16. The process of claim 15, further comprising introducing the mixture into a shaping chamber and moving a press ram to form the polymer briquette.

17. The process of claim 16, wherein rotating the screw and moving the press ram are each performed at a temperature of the mixture that is less than a melt temperature of the polymer.

18. The process of claim 16 or claim 17, wherein forming the polymer briquette takes place at a temperature of the mixture such that the mixture is sintered to form the polymer briquette.

19. The process of claim 1 or any one of claims 2-6, wherein the finishing device is the rolling mill.

20. The process of claim 19, wherein introducing the polymer to the rolling mill comprises introducing the polymer and an additive through a gap disposed between a pair of adjacent rolls and rolling the adjacent rolls to form the polymer pellet, wherein the polymer pellet is a flattened pellet.

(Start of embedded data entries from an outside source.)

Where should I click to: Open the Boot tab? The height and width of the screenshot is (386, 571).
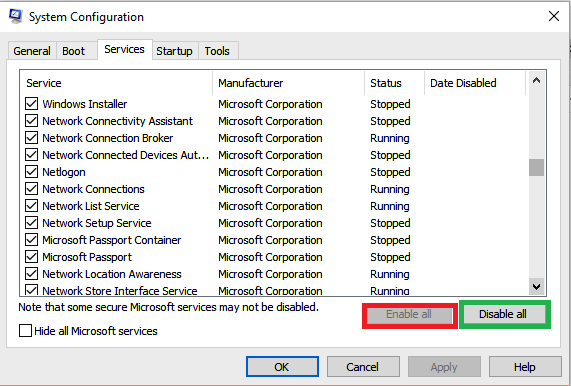[74, 51]
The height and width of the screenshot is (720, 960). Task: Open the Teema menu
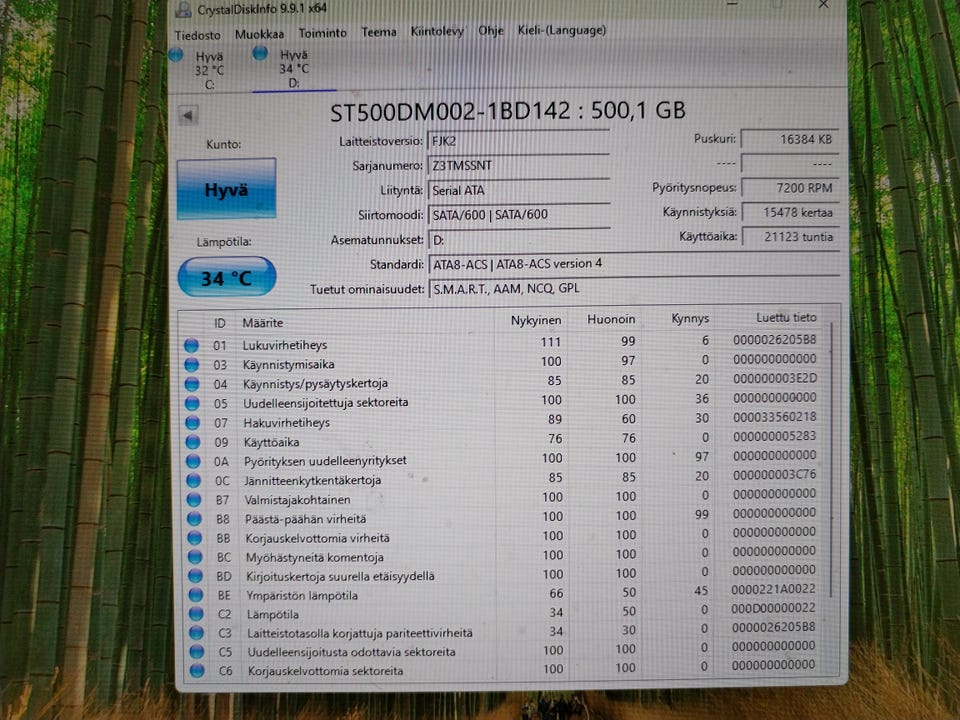coord(378,32)
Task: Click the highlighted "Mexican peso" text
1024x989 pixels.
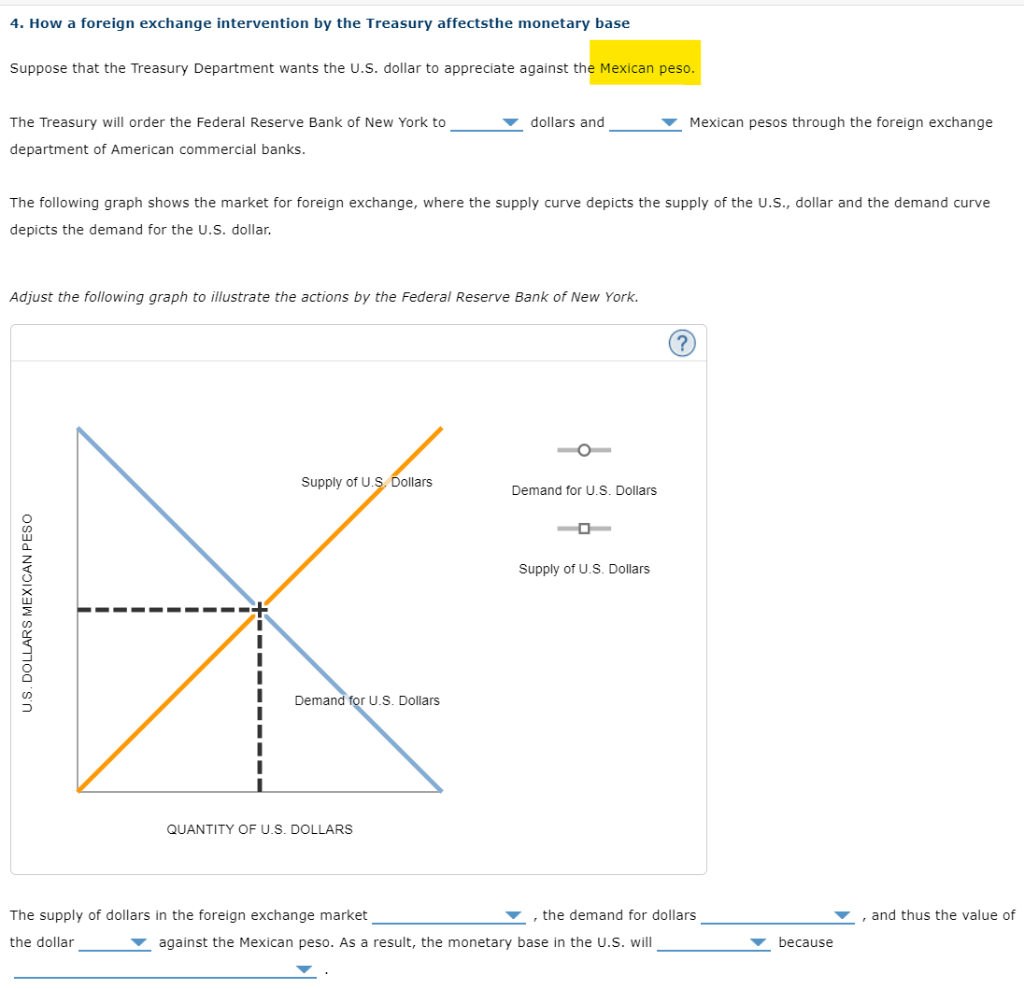Action: pos(646,67)
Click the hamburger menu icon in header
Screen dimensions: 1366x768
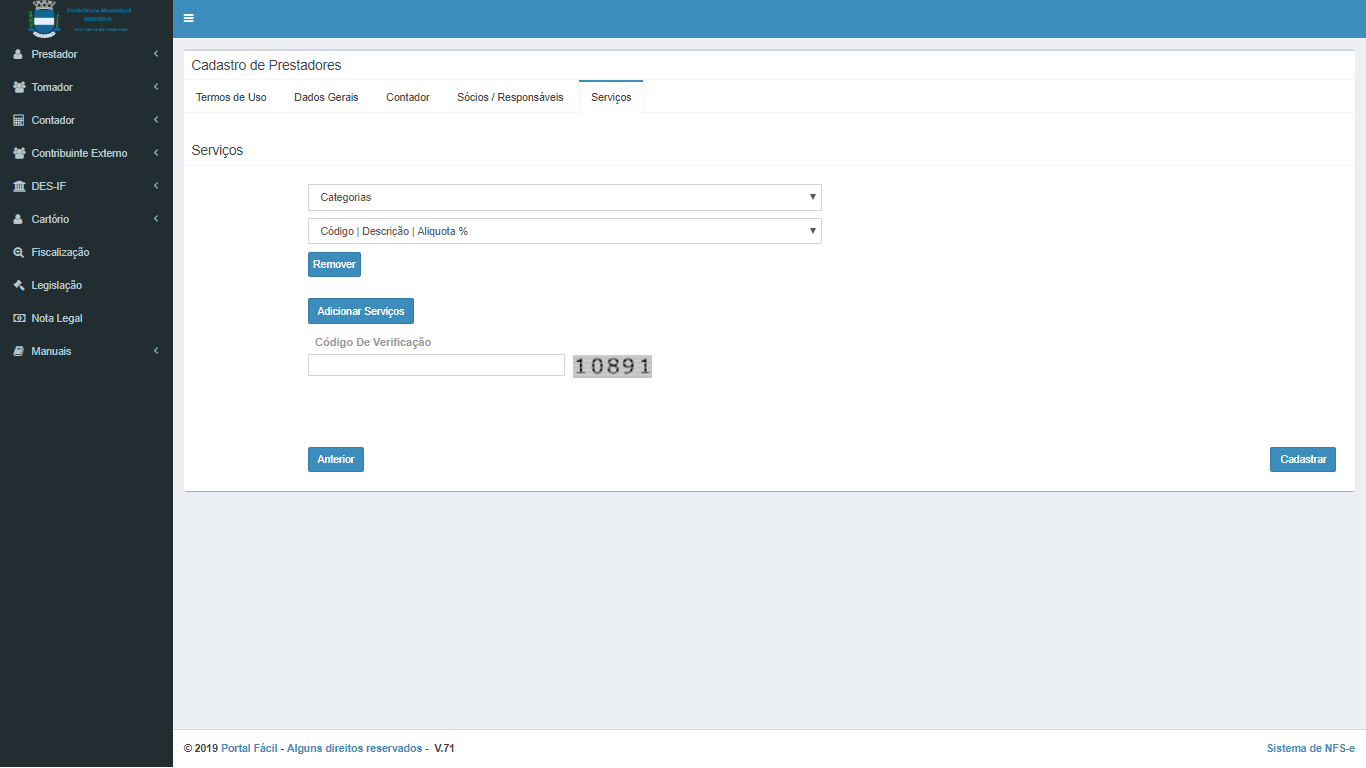[188, 18]
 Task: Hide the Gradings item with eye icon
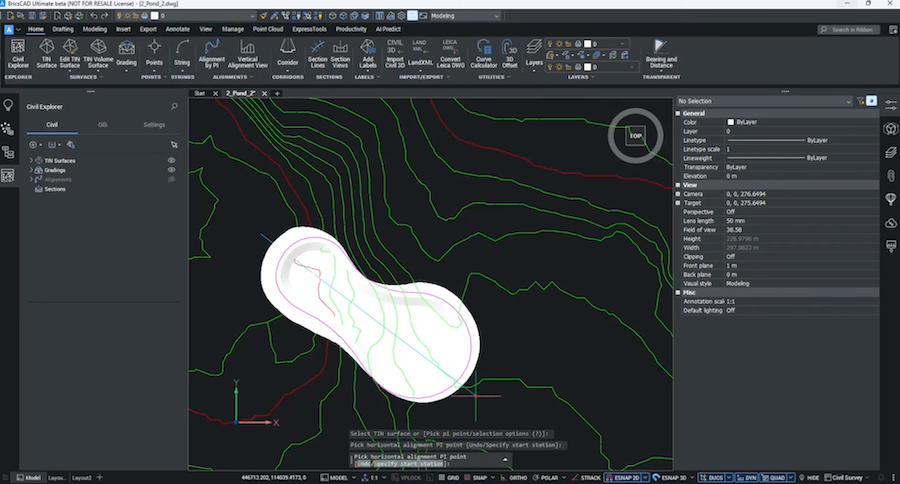(x=171, y=170)
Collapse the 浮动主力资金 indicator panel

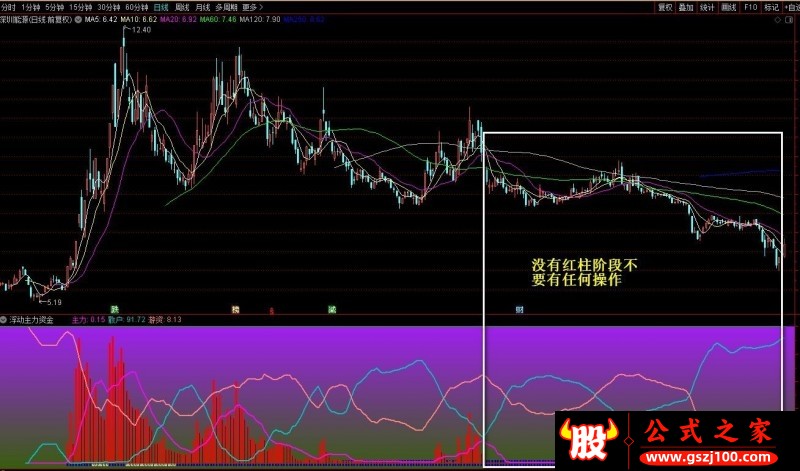(x=4, y=320)
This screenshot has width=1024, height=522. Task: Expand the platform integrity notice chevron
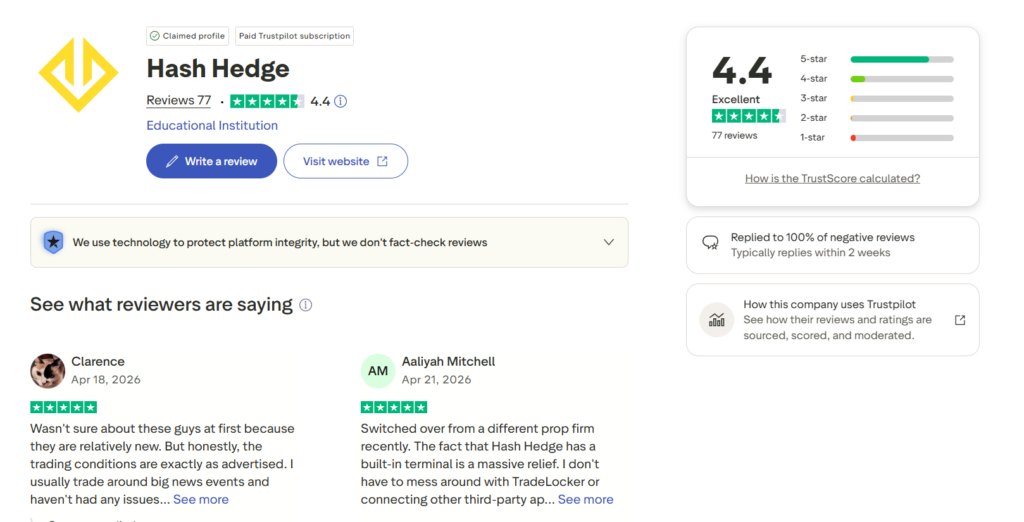pos(609,242)
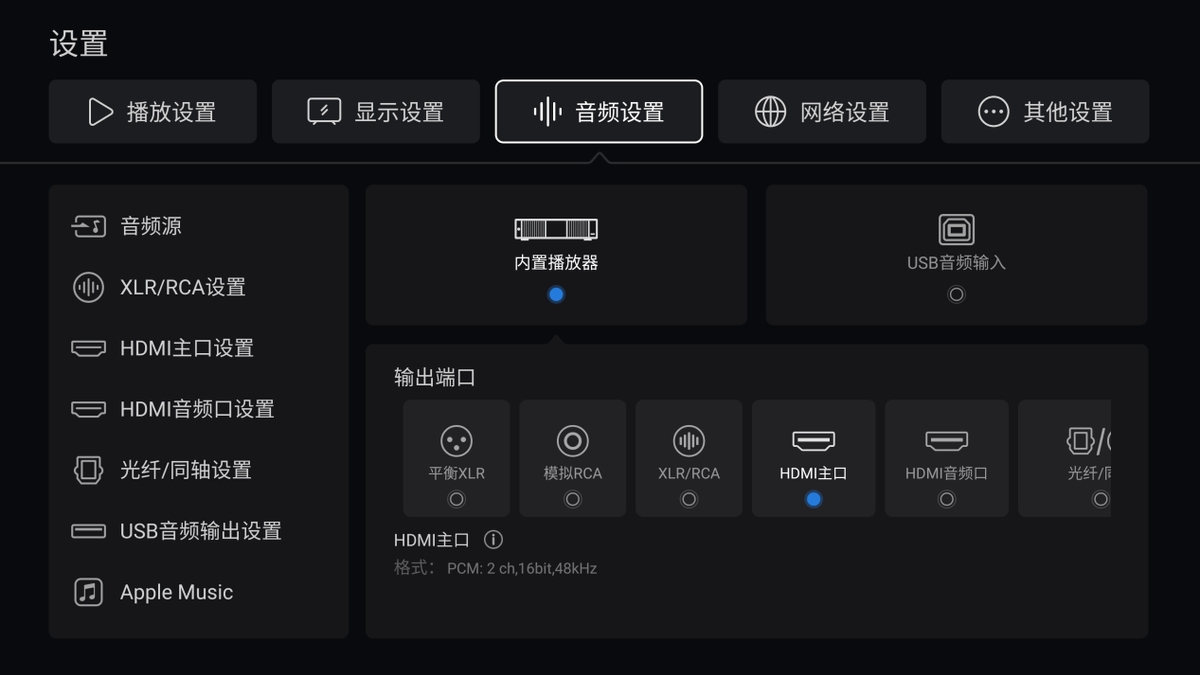
Task: Open USB音频输出设置 sidebar item
Action: tap(198, 531)
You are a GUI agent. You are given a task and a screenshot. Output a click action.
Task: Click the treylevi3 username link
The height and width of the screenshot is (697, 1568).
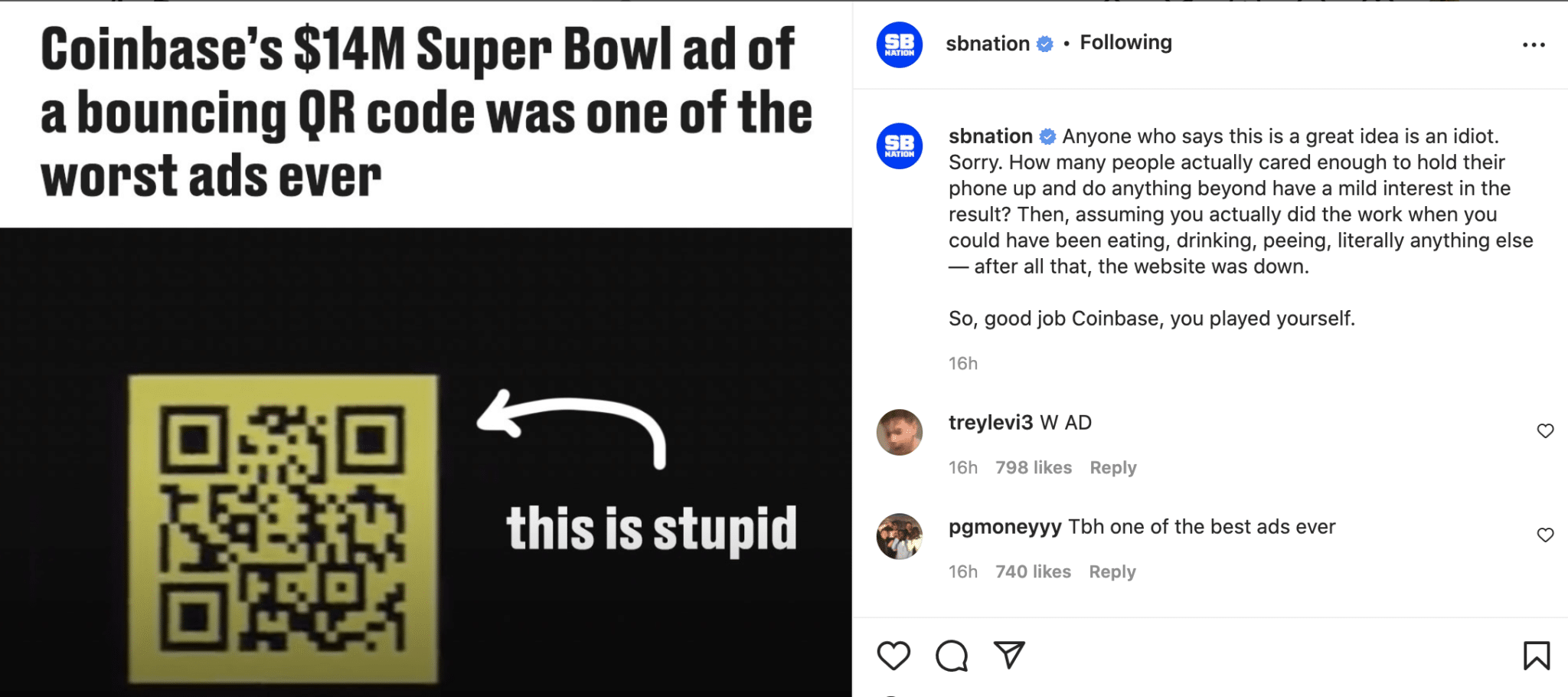pyautogui.click(x=990, y=423)
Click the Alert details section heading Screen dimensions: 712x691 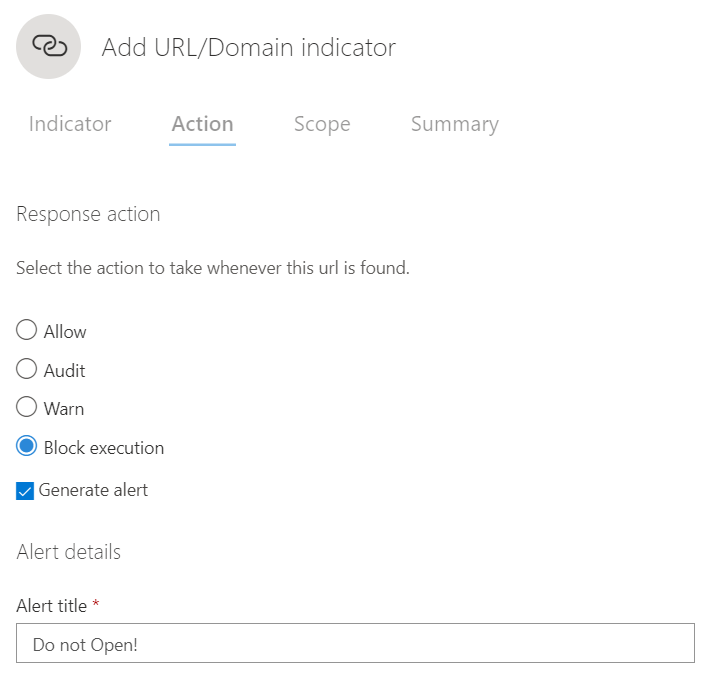point(69,552)
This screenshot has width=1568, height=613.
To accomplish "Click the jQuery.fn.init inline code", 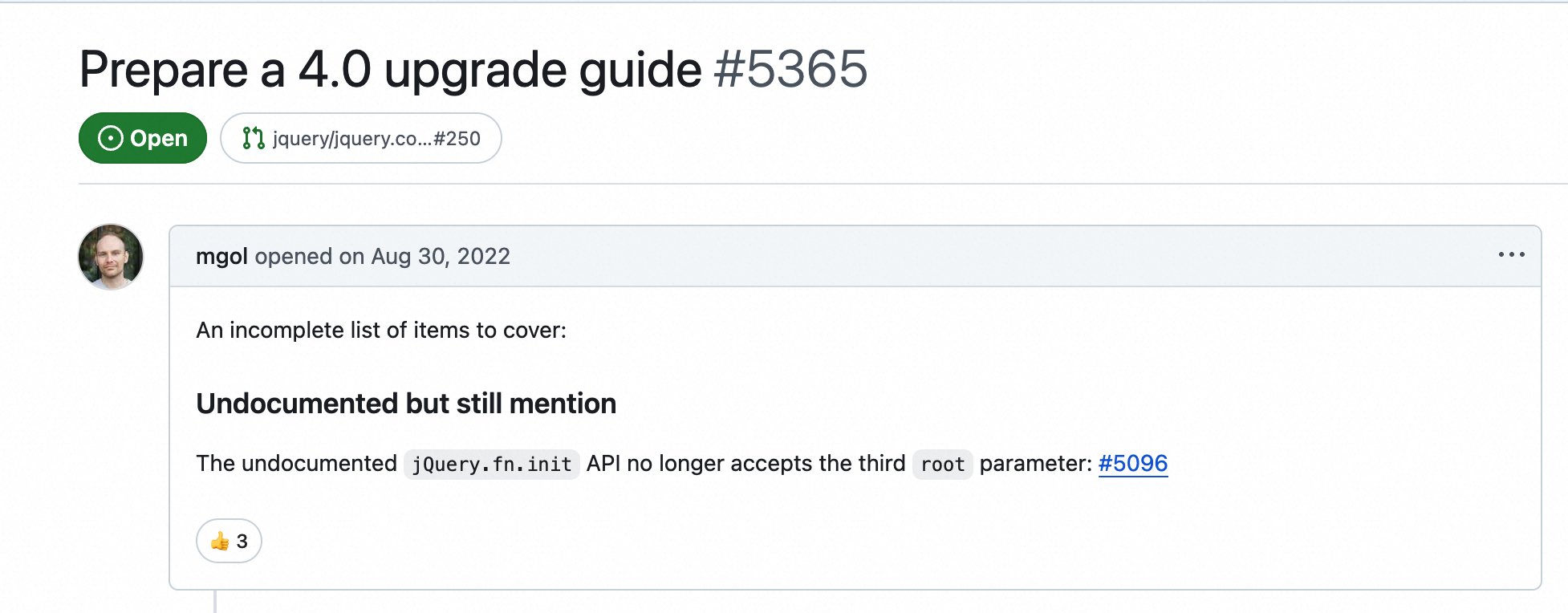I will pos(492,465).
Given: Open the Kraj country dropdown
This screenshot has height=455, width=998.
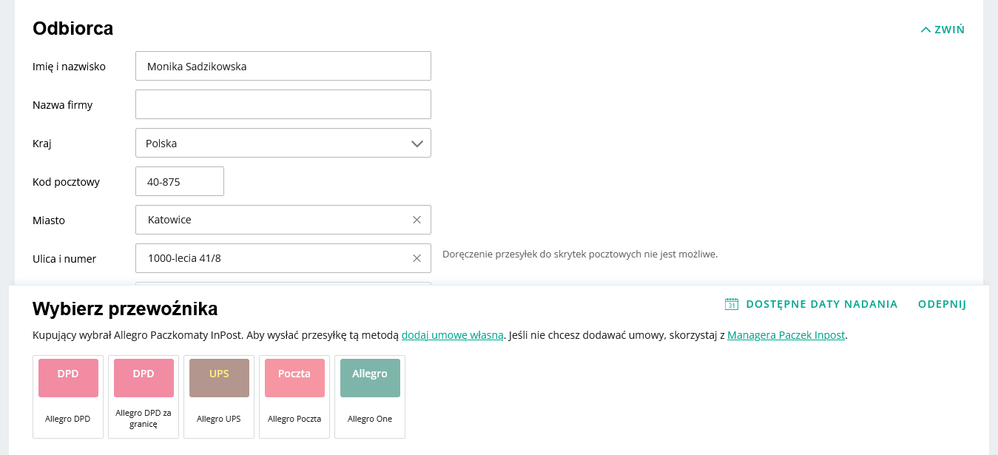Looking at the screenshot, I should point(283,143).
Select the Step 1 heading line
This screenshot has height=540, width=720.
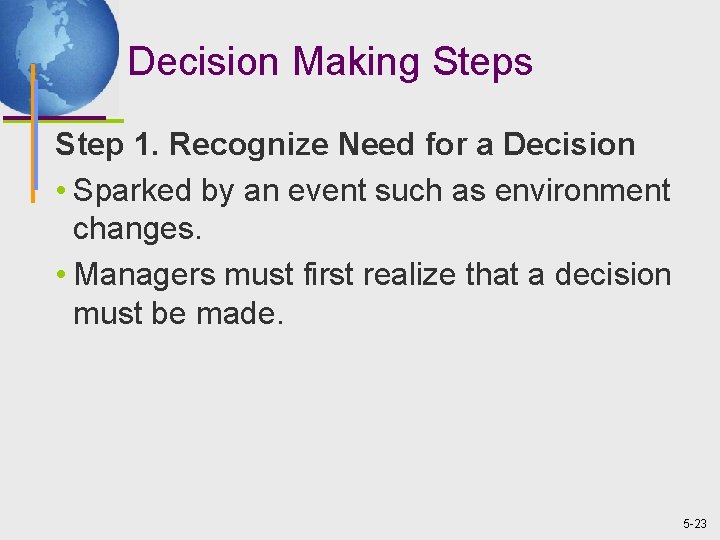point(345,145)
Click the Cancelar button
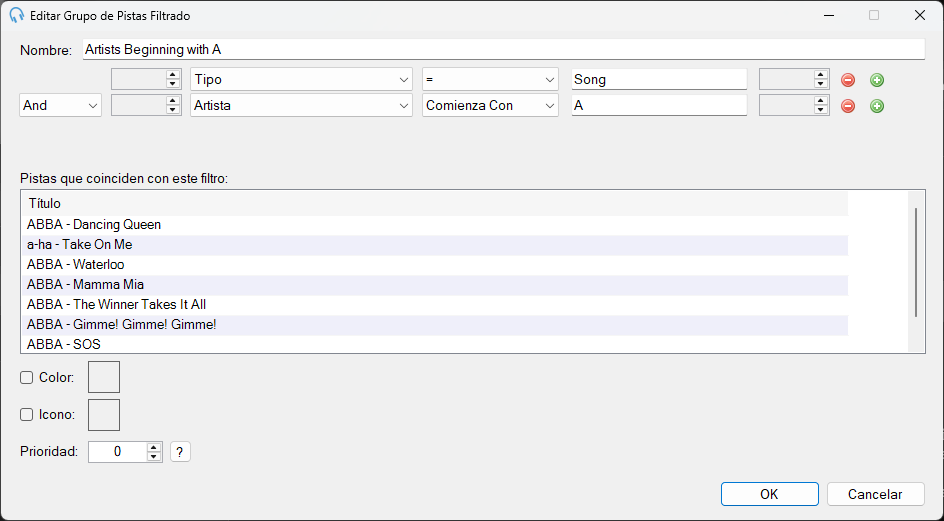944x521 pixels. [x=875, y=494]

21. The process of claim 20, wherein introducing the polymer through the gap and rolling the adjacent rolls are each performed at a temperature of the polymer pellet that is less than a melt temperature of the polymer.

22. The process of claim 20 or claim 21, further comprising sintering the flattened pellet.

23. The process of claim 1 or any one of claims 2-22, wherein the polymer is a polyethylene copolymer having a density of about 0.88 g/cm³ or greater.

24. The process of claim 23, wherein the polyethylene copolymer has a density of about

0.94 g/cm³ or greater and a comonomer content of about 0.01 wt% to about 5 wt% and a comonomer that is 1 -butene or 1 -hexene.

25. The process of claim 24, wherein the density of the polyethylene copolymer is from about 0.95 g/cm³ to about 0.97 g/cm³.